It’s all at sea: new clues to coastal erosion

New research has uncovered a missing nutrient source in coastal oceans, which could promote better water quality and sand management on popular beaches.

While the release of nutrients buried in the seabed ‘feeds’ coastal marine ecosystems, the latest research at Flinders University has found a new physical mechanism which erodes seabed sediment at depths up to 20 metres, well outside (between 10km  and 20km) from the surf zone closer to shore.

This powerful natural process that is energetic enough to erode seabed sediment at up to 20 m, also adds to the nutrients stirred and moved by breaking surface waves nearer the beach, according to the new hydrodynamic modelling.

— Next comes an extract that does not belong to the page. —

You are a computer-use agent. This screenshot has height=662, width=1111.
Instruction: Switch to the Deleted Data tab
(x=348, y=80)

“This new knowledge has significant implications for coastal sediment management practices such as dredging,” says Flinders University oceanographer Associate Professor Jochen Kaempf.

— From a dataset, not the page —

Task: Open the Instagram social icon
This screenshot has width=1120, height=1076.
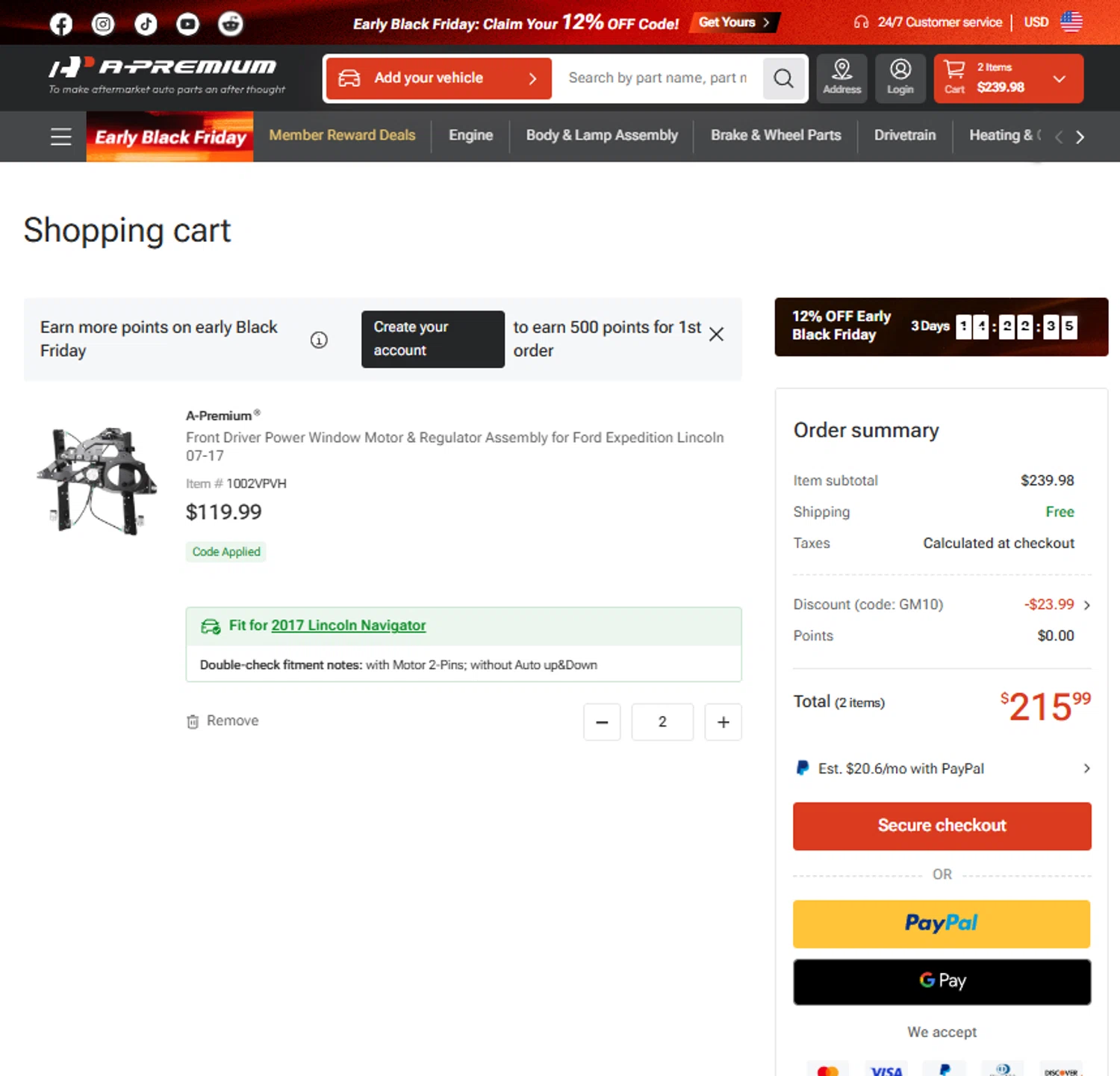Action: (x=103, y=24)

The study reveals that major sediment erosion follows from coast-parallel winds in an oceanic situation known as downwelling.

“Such winds trigger a swift coastal current – left-bounded by the coast in the Southern Hemisphere – that is accompanied by a vigorous stirring zone in nearshore waters,” Associate Professor Kaempf says.

While this finding explains the high proportion of recycled nutrients in coastal ecosystems, it incidentally also points to a new mechanism of wind-driven sediment drift in coastal oceans that complements the well-known littoral drift in the surf zone.

“Along the Adelaide metropolitan coastline, for example, the wind-driven sediment drift tends to be predominantly southward and opposite to the northward sediment drift in the surf zone,” explains Dr Kaempf.

“On the other hand, high turbidity levels following a seabed erosion event negatively impact the health of seagrass beds, and the sudden nutrient release can also trigger potentially harmful toxic algae blooms,” says Dr Jochen Kaempf, who also is SA president of the Australian Meteorological and Oceanographic Society.

Dr Kaempf’s latest paper calls for more field research and the development of reliable ocean forecasting models to study and predict the occurrence of such erosion events.

The paper, ‘Extreme bed shear during coastal downwelling’, has been published in Ocean Dynamics (Springer).

Runoff in water from the Torrens River outlet flows into the local metropolitan seawater. Photo: Simon Bryars.